Add a new function ProcessNotifiesAndStat() to process notifies and report
statistics, then call this function in TBLOCK_SUBCOMMIT, TBLOCK_END,
TBLOCK_ABORT_END, TBLOCK_ABORT_PENDING and TBLOCK_SUBCOMMIT cases.
Please consider v2 patch to review.
--
Regrads,
Japin Li.
ChengDu WenWu Information Technology Co.,Ltd.
Thank you for the patch. I read it and I find myself with one question: why do we update statistics even though there was a rollback? I know that that was the behaviour before, but is it still worth it?
I tested it against Postgres 14 Beta 2 and Postgres 15 (commit hash 4c64b51dc51f8ff7e3e51eebfe8d10469a577df1) and it worked like a charm for my use case:
laetitia=# select n_tup_ins from pg_stat_all_tables where relname = 'test';
n_tup_ins
-----------
1
(1 row)
laetitia=# begin;
BEGIN
laetitia=*# insert into test (value) values ('bla');
INSERT 0 1
laetitia=*# select n_tup_ins from pg_stat_all_tables where relname = 'test';
n_tup_ins
-----------
1
(1 row)
laetitia=*# commit and chain;
COMMIT
laetitia=*# select n_tup_ins from pg_stat_all_tables where relname = 'test';
n_tup_ins
-----------
2
(1 row)
laetitia=*# commit;
COMMIT
laetitia=# select n_tup_ins from pg_stat_all_tables where relname = 'test';
n_tup_ins
-----------
2
(1 row)
Have a nice day,
Lætitia
On Mon, 12 Jul 2021 at 20:56, Lætitia Avrot <laetitia.avrot@gmail.com> wrote: > Hello Japin, > > Thank you for the patch.
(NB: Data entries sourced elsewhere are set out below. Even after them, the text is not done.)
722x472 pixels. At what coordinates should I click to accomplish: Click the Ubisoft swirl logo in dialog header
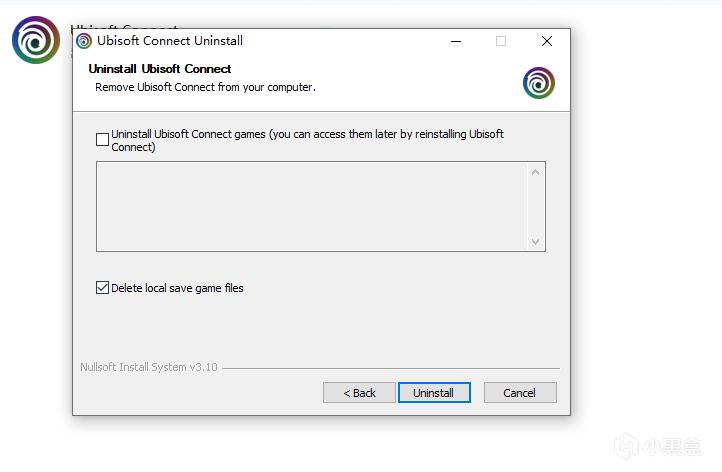[539, 83]
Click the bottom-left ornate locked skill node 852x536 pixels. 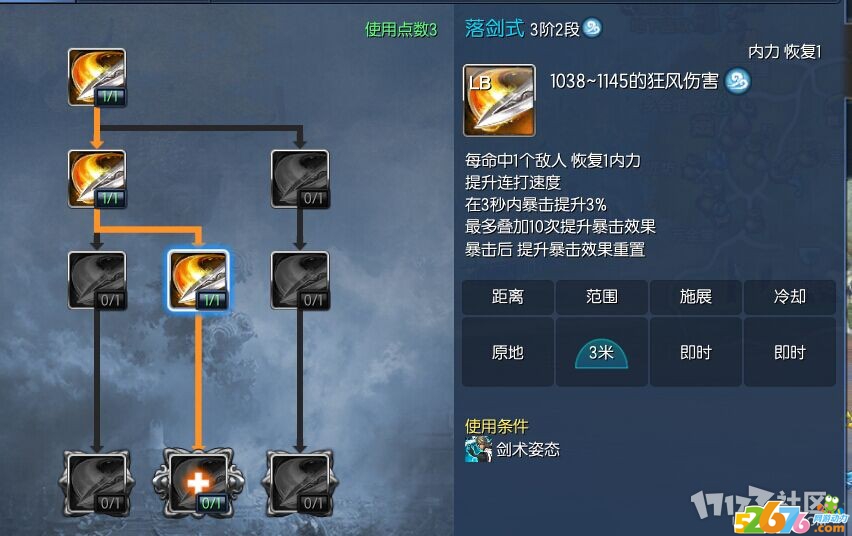[x=97, y=483]
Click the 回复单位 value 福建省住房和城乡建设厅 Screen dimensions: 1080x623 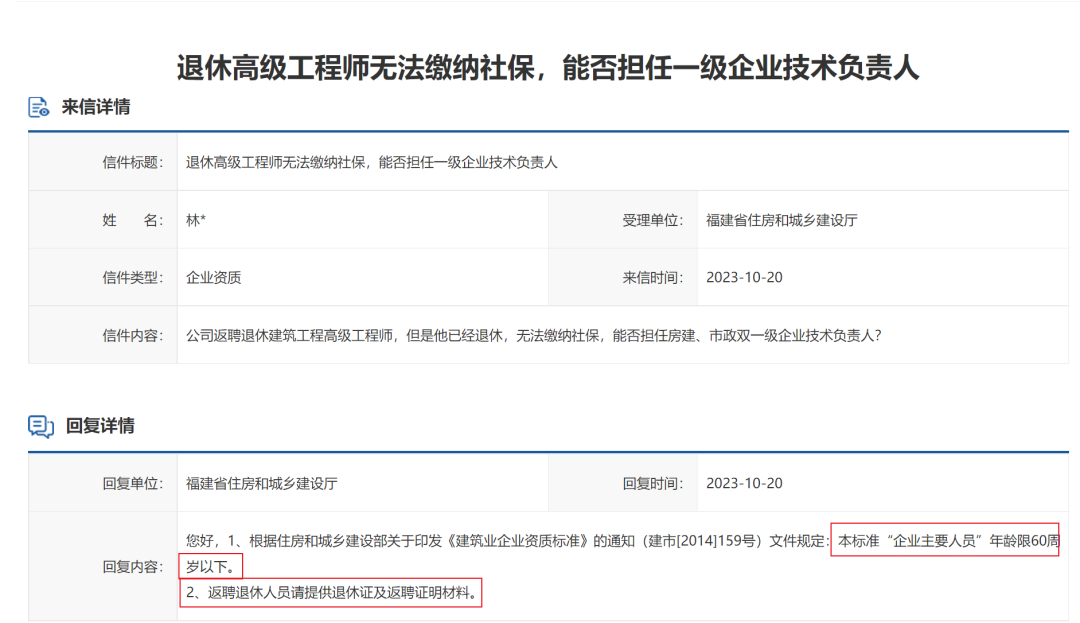[x=261, y=483]
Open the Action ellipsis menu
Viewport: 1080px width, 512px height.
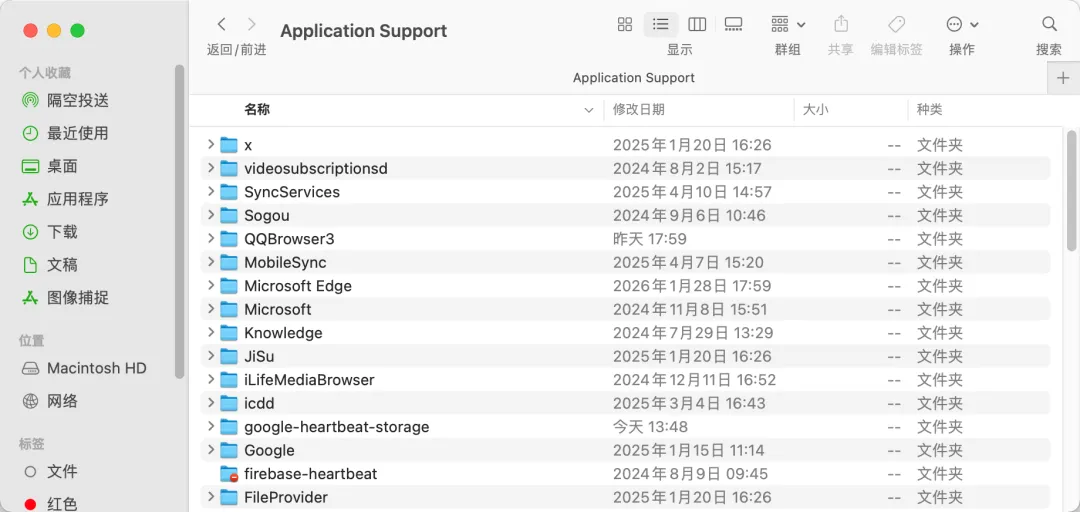(x=961, y=24)
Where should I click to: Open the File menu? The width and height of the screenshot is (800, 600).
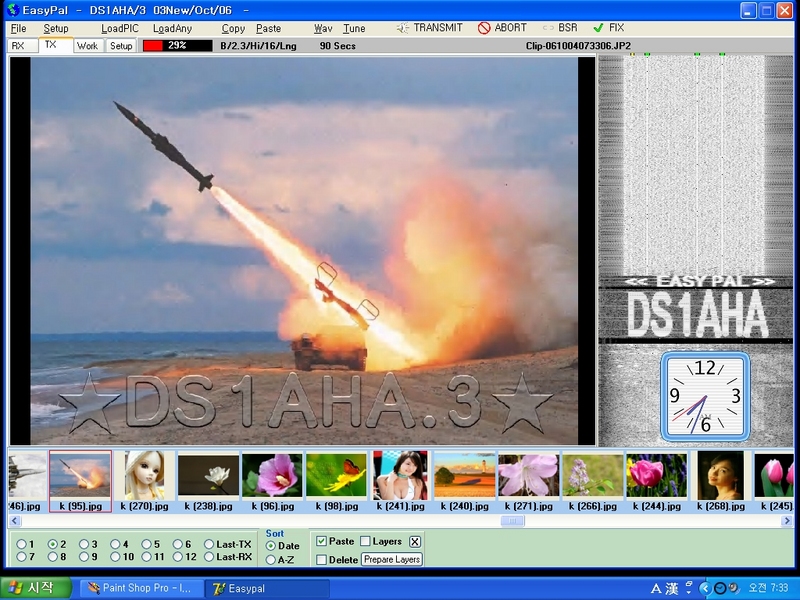coord(18,29)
I read it and I find myself with one question: why do we update statistics even though there wasa rollback? I know that that was the behaviour before, but is it still worth it? > I test the following case, and found it also update the statistics even if we rollback. So I update the statistics here. On the other hands, the insert tuple rollbacked still in data block, so IMO we should update the statistics. I'm not sure it is right. postgres=# create table test (id serial, value text); CREATE TABLE postgres=# SELECT n_tup_ins FROM pg_stat_all_tables WHERE relname = 'test'; n_tup_ins ----------- 0 (1 row) postgres=# BEGIN; BEGIN postgres=*# INSERT INTO test (value) VALUES ('bla'); INSERT 0 1 postgres=*# SELECT n_tup_ins FROM pg_stat_all_tables WHERE relname = 'test'; n_tup_ins ----------- 0 (1 row) postgres=*# ABORT ; ROLLBACK postgres=# SELECT n_tup_ins FROM pg_stat_all_tables WHERE relname = 'test'; n_tup_ins ----------- 1 (1 row) -- Regrads, Japin Li. ChengDu WenWu Information Technology Co.,Ltd.
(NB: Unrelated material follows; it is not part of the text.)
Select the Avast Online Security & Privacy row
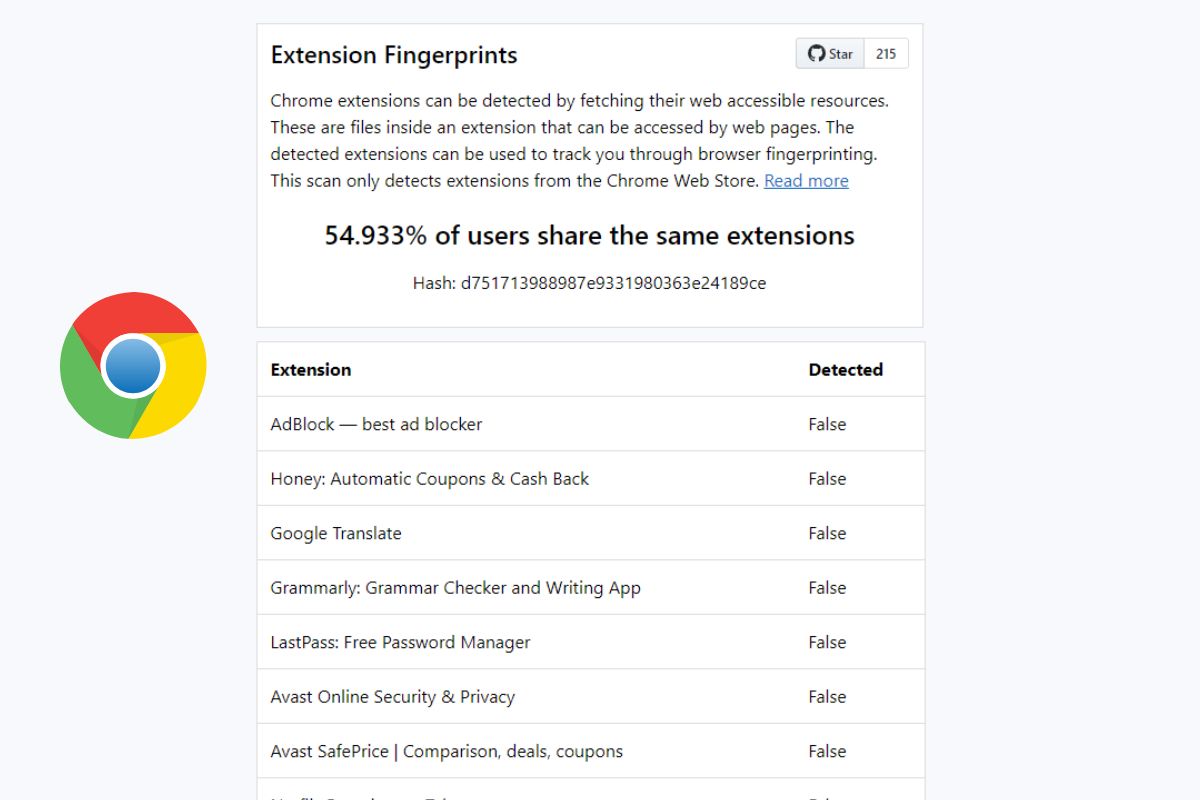 pos(590,697)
John Naylor <john.naylor@enterprisedb.com> writes: > I understand this functionality to be tracking what happens at the physical > level, in which case it is correct. In any case, the bug reported is clear > and changing that behavior is the focus here. About the patch: I do not think this is a bug at all. The behavior is, and always has been, that we report stats when we are about to wait for client input and are not inside a transaction. Likewise for NOTIFY. The proposed patch randomly changes that in a way that is very likely to break clients. Maybe you can persuade me that there's a reason to move the responsibility for stats reporting to some other place, but please keep your hands OFF of NOTIFY. You clearly haven't the faintest idea what the client contract for that is. regards, tom lane
On Mon, 12 Jul 2021 at 23:30, Tom Lane <tgl@sss.pgh.pa.us> wrote: > John Naylor <john.naylor@enterprisedb.com> writes: >> I understand this functionality to be tracking what happens at the physical >> level, in which case it is correct. In any case, the bug reported is clear >> and changing that behavior is the focus here. About the patch: > > I do not think this is a bug at all. The behavior is, and always has > been, that we report stats when we are about to wait for client input > and are not inside a transaction. Likewise for NOTIFY. The proposed > patch randomly changes that in a way that is very likely to break > clients. > Sorry, I'm not very clearly why we can not process NOTIFY when a transaction is end. For example: ------------------------------------------------------------------------------ Step 1. Session 1: postgres# LISTEN tn; LISTEN Step 2. Session 2: postgers# CREATE TABLE tbl (id int) CREATE TABLE postgres=# BEGIN; BEGIN postgres=*# INSERT INTO tbl values (1); INSERT 0 1 postgres=*# NOTIFY tn, 'hello'; NOTIFY Step 3. Session 1: postgres=# SELECT * FROM tbl; id ---- (0 rows) Step 4. Session 2: postgres=*# COMMIT AND CHAIN; COMMIT Step 5. Session 1: postgres=# SELECT * FROM tbl; id ---- 1 (1 row) Step 6. Session 2: postgres=*# COMMIT; COMMIT Step 7. Session 1: postgres=# SELECT * FROM tbl; id ---- 1 (1 row) Asynchronous notification "tn" with payload "hello" received from server process with PID 16348. ------------------------------------------------------------------------------ Since we commit the data in step 4, however the notify doesn't handle, I think this is a bit confused. Why we must wait session is in idle to handle the notify? > Maybe you can persuade me that there's a reason to move the responsibility > for stats reporting to some other place, but please keep your hands > OFF of NOTIFY. You clearly haven't the faintest idea what the client > contract for that is. > > regards, tom lane -- Regrads, Japin Li. ChengDu WenWu Information Technology Co.,Ltd.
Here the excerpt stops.